C’è un ragazzo sulla soglia del futuro: si chiama Algoritmo. Oggi l’Italia gli ha messo casco e libretto. Una legge tutta sua, prima in Europa: fino a cinque anni di carcere per i deepfake che feriscono, tutele per i minori, regole sul lavoro. A vigilare, AgID e Agenzia per la cybersicurezza. In dote, un fondo fino a un miliardo per l’innovazione. E in corsia preferenziale – scuola, sanità, giustizia – l’obbligo di trasparenza e di controllo umano. Ma è tutela o freno a mano al futuro?
Il passato insegna che la tecnologia senza argini fa mostri, con argini crea mercati. L’argine c’è; manca il fiume di investimenti veri. Perché quel miliardo evocato dal governo è più mancia che banchetto se lo confronti con gli Stati Uniti e la Cina.

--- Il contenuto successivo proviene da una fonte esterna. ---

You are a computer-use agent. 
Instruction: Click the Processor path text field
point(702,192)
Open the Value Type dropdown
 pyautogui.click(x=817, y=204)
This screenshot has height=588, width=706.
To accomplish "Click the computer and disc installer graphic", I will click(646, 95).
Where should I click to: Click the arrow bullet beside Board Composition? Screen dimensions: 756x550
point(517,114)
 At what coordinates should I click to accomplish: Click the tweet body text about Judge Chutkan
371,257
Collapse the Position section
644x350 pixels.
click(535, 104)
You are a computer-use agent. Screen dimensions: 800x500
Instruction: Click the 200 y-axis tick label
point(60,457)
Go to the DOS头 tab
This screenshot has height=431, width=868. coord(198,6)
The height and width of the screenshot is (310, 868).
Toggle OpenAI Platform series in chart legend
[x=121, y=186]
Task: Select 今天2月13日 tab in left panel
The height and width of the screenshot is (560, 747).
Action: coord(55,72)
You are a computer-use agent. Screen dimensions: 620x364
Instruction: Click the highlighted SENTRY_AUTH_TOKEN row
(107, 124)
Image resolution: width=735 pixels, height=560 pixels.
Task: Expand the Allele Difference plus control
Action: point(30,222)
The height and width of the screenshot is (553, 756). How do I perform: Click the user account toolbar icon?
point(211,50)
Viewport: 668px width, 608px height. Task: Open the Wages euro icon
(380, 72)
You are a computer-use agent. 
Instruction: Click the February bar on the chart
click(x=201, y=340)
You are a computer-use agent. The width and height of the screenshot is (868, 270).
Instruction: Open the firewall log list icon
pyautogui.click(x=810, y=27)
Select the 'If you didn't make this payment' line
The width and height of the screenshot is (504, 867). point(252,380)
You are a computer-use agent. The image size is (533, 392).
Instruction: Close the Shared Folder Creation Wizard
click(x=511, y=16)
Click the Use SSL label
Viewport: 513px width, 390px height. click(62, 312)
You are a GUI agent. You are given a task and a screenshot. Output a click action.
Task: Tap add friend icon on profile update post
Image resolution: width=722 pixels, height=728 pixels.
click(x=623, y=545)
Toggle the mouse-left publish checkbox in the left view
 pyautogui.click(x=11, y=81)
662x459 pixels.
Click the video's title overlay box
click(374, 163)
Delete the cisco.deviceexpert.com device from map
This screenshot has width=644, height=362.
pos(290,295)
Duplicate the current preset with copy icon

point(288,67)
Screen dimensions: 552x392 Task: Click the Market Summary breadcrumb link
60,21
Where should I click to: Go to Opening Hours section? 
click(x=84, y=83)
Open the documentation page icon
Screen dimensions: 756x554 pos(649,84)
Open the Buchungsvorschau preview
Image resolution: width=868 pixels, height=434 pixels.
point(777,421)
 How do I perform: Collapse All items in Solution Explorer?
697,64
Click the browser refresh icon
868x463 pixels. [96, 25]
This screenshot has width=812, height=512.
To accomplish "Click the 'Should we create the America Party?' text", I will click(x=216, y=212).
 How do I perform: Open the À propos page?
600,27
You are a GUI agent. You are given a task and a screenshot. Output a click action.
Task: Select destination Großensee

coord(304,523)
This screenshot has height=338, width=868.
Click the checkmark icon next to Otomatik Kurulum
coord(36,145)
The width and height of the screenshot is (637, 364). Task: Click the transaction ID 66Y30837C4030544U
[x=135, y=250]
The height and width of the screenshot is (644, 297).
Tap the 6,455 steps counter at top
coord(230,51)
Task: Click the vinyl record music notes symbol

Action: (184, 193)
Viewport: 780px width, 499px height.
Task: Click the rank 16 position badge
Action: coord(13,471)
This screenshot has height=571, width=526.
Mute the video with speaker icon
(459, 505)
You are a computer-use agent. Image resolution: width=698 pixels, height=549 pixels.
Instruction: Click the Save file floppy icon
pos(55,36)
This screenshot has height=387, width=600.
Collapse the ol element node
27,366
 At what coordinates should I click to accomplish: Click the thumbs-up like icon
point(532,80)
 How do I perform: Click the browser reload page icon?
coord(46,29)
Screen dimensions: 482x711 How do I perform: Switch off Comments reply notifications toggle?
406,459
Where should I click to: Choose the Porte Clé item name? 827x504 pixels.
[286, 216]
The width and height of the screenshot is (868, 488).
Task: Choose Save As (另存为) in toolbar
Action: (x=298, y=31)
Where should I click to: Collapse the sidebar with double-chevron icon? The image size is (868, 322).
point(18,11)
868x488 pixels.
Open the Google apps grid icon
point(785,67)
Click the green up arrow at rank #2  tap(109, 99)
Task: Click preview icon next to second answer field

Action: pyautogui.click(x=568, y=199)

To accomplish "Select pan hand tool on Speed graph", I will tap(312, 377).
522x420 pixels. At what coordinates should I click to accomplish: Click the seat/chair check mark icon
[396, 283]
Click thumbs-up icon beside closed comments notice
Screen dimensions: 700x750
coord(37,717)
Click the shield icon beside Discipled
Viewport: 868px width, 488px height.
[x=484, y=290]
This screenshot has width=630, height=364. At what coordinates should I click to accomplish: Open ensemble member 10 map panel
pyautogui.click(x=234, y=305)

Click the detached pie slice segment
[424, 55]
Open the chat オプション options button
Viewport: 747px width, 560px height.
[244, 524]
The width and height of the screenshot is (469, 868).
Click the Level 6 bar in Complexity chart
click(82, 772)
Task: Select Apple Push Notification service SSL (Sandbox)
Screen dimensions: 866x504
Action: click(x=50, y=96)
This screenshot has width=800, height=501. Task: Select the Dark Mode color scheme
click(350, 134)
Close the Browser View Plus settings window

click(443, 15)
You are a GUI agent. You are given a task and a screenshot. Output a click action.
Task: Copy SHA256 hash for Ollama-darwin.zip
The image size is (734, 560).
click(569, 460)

Allora, di che cosa abbiamo davvero bisogno? Di centri di ricerca che non siano cattedrali nel deserto, di dati di qualità, di imprese che restino e crescano. Le regole servono a non schiantarci alla prima curva. Ma poi ci vogliono benzina, meccanici, e una strada che porti lontano. Altrimenti l’Algoritmo resta quello: un ragazzo sveglio, ma senza patente.